“Paul Lieber’s poems travel the urgent streets of Manhattan with a charged immediacy even as they look back with tenderness along the city's avenues of memory. These are poems of compelling intensity and clarity. Paul Lieber’s poems about his son Sam form a magnificent and glorious sequence of poems in and of themselves, just as his elegiac cycle about the death of his sister brings the reader through the raw passages of grief. From first to last, this is a superb, deeply human, and heart-breaking collection of poems.”
—David St. John
“Paul Lieber’s poems are streetwise yet deeply sensitive. Eminently readable, delivered with cut-to-the-chase frankness and humor born of suffering, Chemical Tendencies’ telling anecdotes combine elements of autobiography, novel and poem. Life on New York’s lower east side (where “the noodle pudding still bounces”), fatherhood, aging, the “off Broadway” acting life, family, and mortality are grappled with in this collection by a protagonist whose winning voice never shies away from self implication and always comes straight from the heart.”
—Amy Gerstler
“Paul Lieber’s hot, hip, exhilarating poems whirl like small tornadic stories or conversations with people from the poet’s life—his son, father, friends—all torqued up with the tough love of gentle tough-talk, as well as lucid observation. Reading these poems I often felt I was watching short films in black and white, full of quick cuts—immediate, intense—where a “Bulky gray 49 Ford / with running boards” might deliver a father in “a brimmed hat,/ saying groovy and hep / with the thick sound / of an outsider.” More than once I thought of John Cassavetes. Witty, colloquial, taci turn, and deeply human, I found the poems in Chemical Tendencies endlessly entertaining, and constantly surprising, even slightly shocking. In the end this is one of the best collections of love poems I’ve sat down with in a long time, poems that carry us toward acceptance and grace like a sock to the jaw.”
—David Dodd Lee
“With the precision of a well-shot cue ball angling across a table, setting into motion a sequence of equally precise reactions, these devoutly un-flowery, yet intricately crafted revelations evoke intimacies completely un-idealized, un-romanticized—and therefore trustworthy.
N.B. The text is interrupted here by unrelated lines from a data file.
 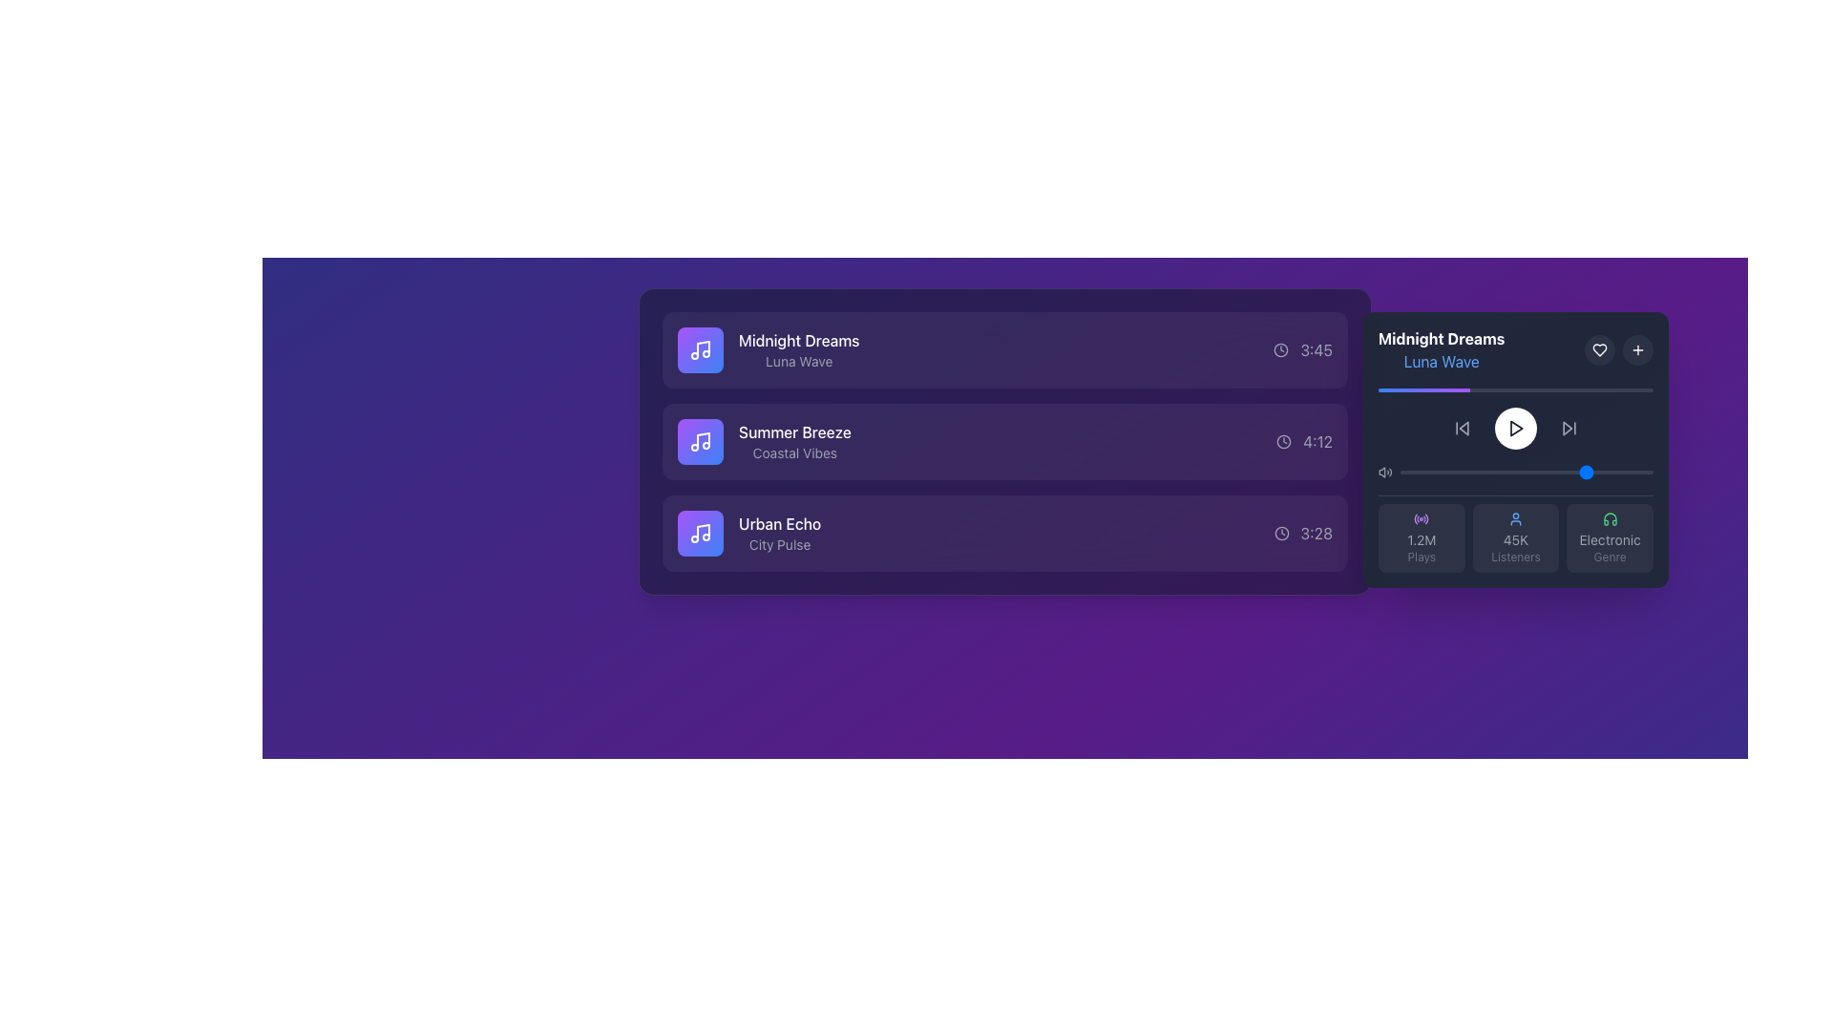 What do you see at coordinates (1608, 518) in the screenshot?
I see `the headphone icon located in the bottom-right corner of the interface` at bounding box center [1608, 518].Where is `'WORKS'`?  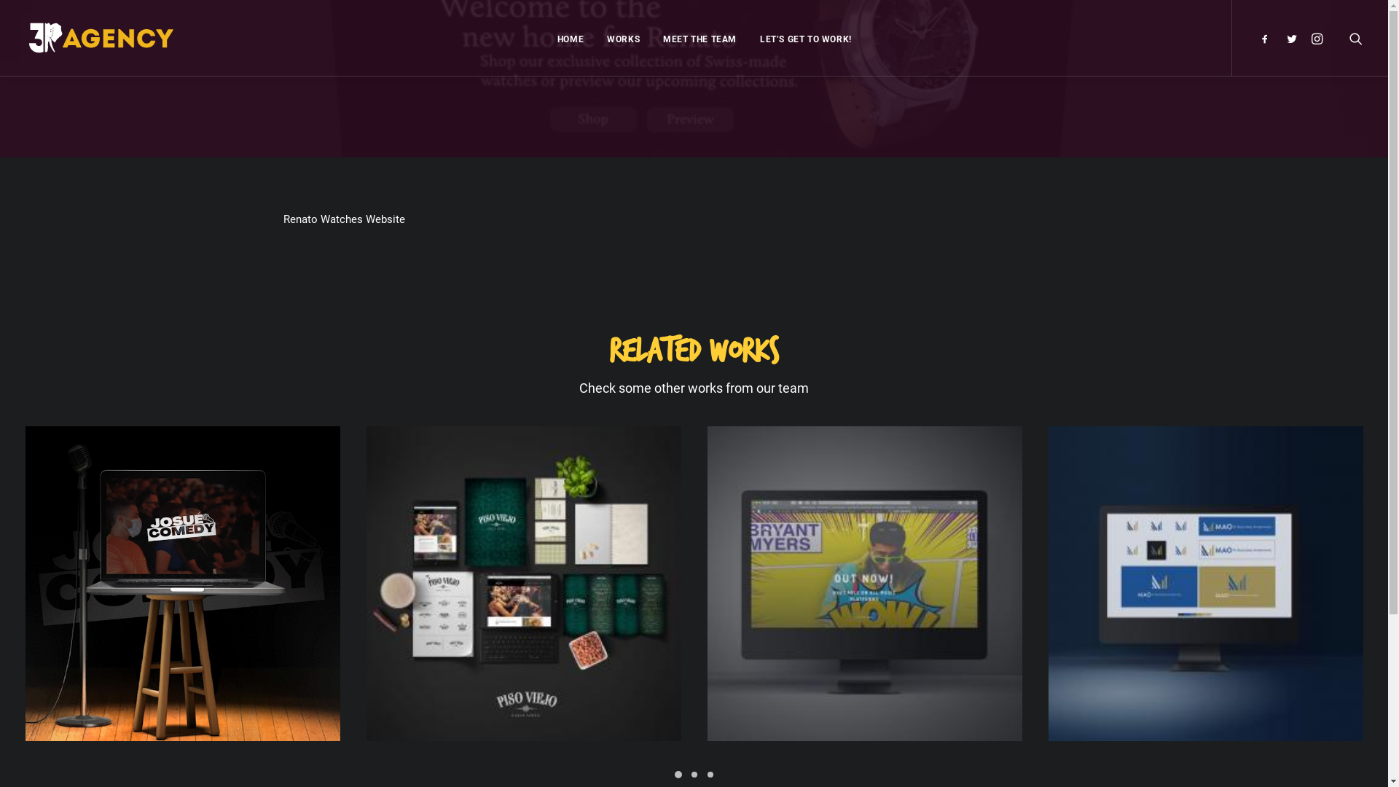
'WORKS' is located at coordinates (623, 36).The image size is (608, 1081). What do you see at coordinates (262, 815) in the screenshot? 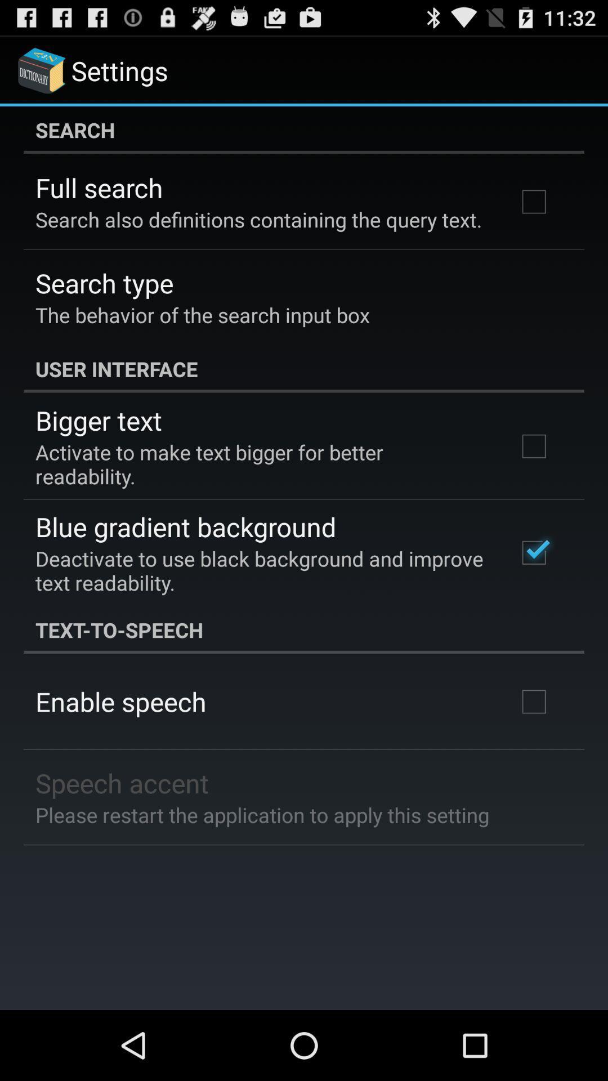
I see `item at the bottom` at bounding box center [262, 815].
Paul Lieber employs an urban imagery based in what could be called a behind-the-scenes realism, given not to harshness, but rather to a kind of mercy. It is as though, the poet is saying, this world is flawed and therefore beautiful. These plainspoken poems work like unfolding equations of compassion, sometimes funny, or aching with pain or desire or both at once: like math, they move inexorably toward their moments of implied epiphany, where the poet knows enough to let them go, and let them resonate.”